DATA PROVIDED:
= = = =
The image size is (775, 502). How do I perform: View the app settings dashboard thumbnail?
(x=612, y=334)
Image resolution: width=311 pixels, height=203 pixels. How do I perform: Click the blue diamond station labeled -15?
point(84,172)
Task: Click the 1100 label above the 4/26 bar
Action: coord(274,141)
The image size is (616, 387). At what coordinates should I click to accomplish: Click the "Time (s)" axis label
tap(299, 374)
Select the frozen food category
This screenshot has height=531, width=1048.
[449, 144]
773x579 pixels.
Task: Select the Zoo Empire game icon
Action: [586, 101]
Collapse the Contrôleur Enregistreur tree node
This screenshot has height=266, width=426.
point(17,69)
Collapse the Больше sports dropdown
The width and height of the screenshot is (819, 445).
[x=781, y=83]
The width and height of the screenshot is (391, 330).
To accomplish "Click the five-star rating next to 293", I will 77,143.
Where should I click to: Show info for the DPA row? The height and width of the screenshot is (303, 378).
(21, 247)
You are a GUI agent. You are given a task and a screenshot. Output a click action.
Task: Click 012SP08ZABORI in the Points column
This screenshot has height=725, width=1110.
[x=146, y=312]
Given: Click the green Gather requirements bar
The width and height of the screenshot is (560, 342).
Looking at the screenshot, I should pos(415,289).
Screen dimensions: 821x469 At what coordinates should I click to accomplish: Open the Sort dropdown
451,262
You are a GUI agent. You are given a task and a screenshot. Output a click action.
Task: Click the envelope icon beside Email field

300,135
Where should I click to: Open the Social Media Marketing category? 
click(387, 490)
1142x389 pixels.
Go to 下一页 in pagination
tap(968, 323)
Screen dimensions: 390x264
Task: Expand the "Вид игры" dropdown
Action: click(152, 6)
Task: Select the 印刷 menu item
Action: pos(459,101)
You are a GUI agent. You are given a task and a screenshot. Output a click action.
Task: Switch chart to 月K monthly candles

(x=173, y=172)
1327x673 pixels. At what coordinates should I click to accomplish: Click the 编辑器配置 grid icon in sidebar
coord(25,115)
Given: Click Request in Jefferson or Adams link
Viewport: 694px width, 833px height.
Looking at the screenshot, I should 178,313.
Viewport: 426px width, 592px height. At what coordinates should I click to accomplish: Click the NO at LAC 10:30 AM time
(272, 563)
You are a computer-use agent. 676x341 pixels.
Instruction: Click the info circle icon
= = = =
The whole of the material above should be given again exactly.

The image size is (775, 502). How do I perform: View the app settings dashboard thumbnail?
(x=612, y=334)
Image resolution: width=311 pixels, height=203 pixels. How do I perform: Click the blue diamond station labeled -15?
point(84,172)
Task: Click the 1100 label above the 4/26 bar
Action: coord(274,141)
The image size is (616, 387). At what coordinates should I click to accomplish: Click the "Time (s)" axis label
tap(299, 374)
Select the frozen food category
This screenshot has height=531, width=1048.
[449, 144]
773x579 pixels.
Task: Select the Zoo Empire game icon
Action: [586, 101]
Collapse the Contrôleur Enregistreur tree node
This screenshot has height=266, width=426.
point(17,69)
Collapse the Больше sports dropdown
The width and height of the screenshot is (819, 445).
[x=781, y=83]
The width and height of the screenshot is (391, 330).
To accomplish "Click the five-star rating next to 293", I will 77,143.
Where should I click to: Show info for the DPA row? The height and width of the screenshot is (303, 378).
(21, 247)
You are a GUI agent. You are given a task and a screenshot. Output a click action.
Task: Click 012SP08ZABORI in the Points column
This screenshot has height=725, width=1110.
[x=146, y=312]
Given: Click the green Gather requirements bar
The width and height of the screenshot is (560, 342).
Looking at the screenshot, I should pos(415,289).
Screen dimensions: 821x469 At what coordinates should I click to accomplish: Open the Sort dropdown
451,262
You are a GUI agent. You are given a task and a screenshot. Output a click action.
Task: Click the envelope icon beside Email field

300,135
Where should I click to: Open the Social Media Marketing category? 
click(387, 490)
1142x389 pixels.
Go to 下一页 in pagination
tap(968, 323)
Screen dimensions: 390x264
Task: Expand the "Вид игры" dropdown
Action: click(152, 6)
Task: Select the 印刷 menu item
Action: pos(459,101)
You are a GUI agent. You are given a task and a screenshot. Output a click action.
Task: Switch chart to 月K monthly candles

(x=173, y=172)
1327x673 pixels. At what coordinates should I click to accomplish: Click the 编辑器配置 grid icon in sidebar
coord(25,115)
Given: Click Request in Jefferson or Adams link
Viewport: 694px width, 833px height.
Looking at the screenshot, I should 178,313.
Viewport: 426px width, 592px height. At what coordinates should I click to accomplish: Click the NO at LAC 10:30 AM time
(272, 563)
You are a computer-use agent. 676x341 pixels.
Instruction: Click the info circle icon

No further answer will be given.